Als man das Zurückspulen als Vorprogramm ansah, um die Spannung auf den Film zu erhöhen… oder genervt dem Rückspulsound des VHS-Recorders lauschte und betete, dass das Band bei dieser unglaublichen Spul-Geschwindigkeit bitte bloß nicht reißt.
Wie man in der Videothek bei Abgabe eines VHS-Leihvideos stand und sich fragte: „Hab ich jetzt die VHS-Kassette zurück gespult oder muss ich eine Mark ‚Rückspulgebühr‘ drauf zahlen?“
Ja: das waren Zeiten! Viel haben wir gesehen – mein VHS-Videorecorder und ich. Viel Blödsinn, noch mehr Langeweile, selten Ärger, einige Überraschungen und echte Blockbuster.
Du warst nie das absolute Highend-Gerät von Sony, Panasonic & Co gewesen. Und trotzdem warst du immer zuverlässig und hast mich nie im Stich gelassen. Deine Aufnahmen waren nur manchmal etwas grobkörnig und Soundaussetzer waren noch seltener. Ob es wohl an den Reinigungs-VHS-Kassetten lag, die ich dir 1x im Monat verordnet hatte?
Jetzt, wo du deine Arbeit seit Jahren verrichtet hast, sei dir der Seniorenaufenthalt in meinem Regal gegönnt. Abstauben werde ich dich. Keine Sorge!… unregelmäßig.
Beschützt wirst du von einer kleinen Reisetasche und einem Keyboard, dass sich seit Jahren in seinem Karton gefindet.

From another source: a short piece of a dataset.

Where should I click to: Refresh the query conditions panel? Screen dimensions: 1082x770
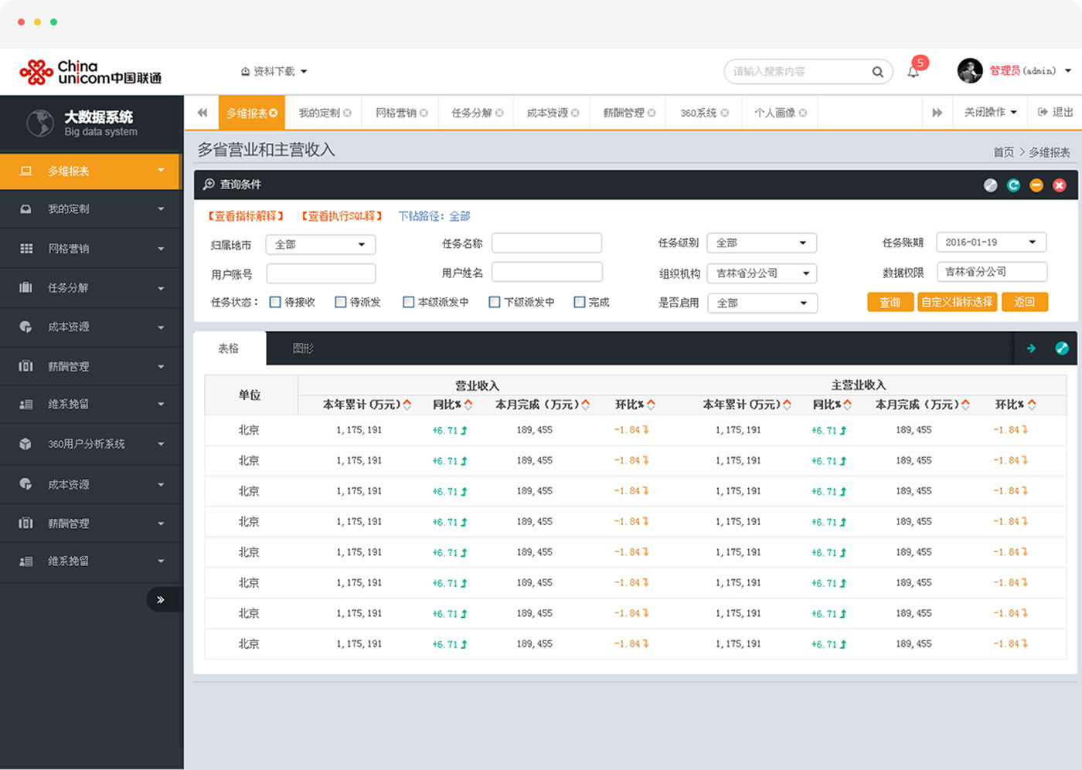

Irgendwann wirst du noch mal deinen großen Auftritt haben. Mit oldschool blickender LCD-Anzeige, dem highend Geräusch beim Schlucken der VHS-Kassette und dem Mördersound beim Zurückspulen selbiger. Du warst cool, VHS-Videorecorder! Und im Sinne deines Understatements bist du es über die Jahre hinweg noch mehr geworden.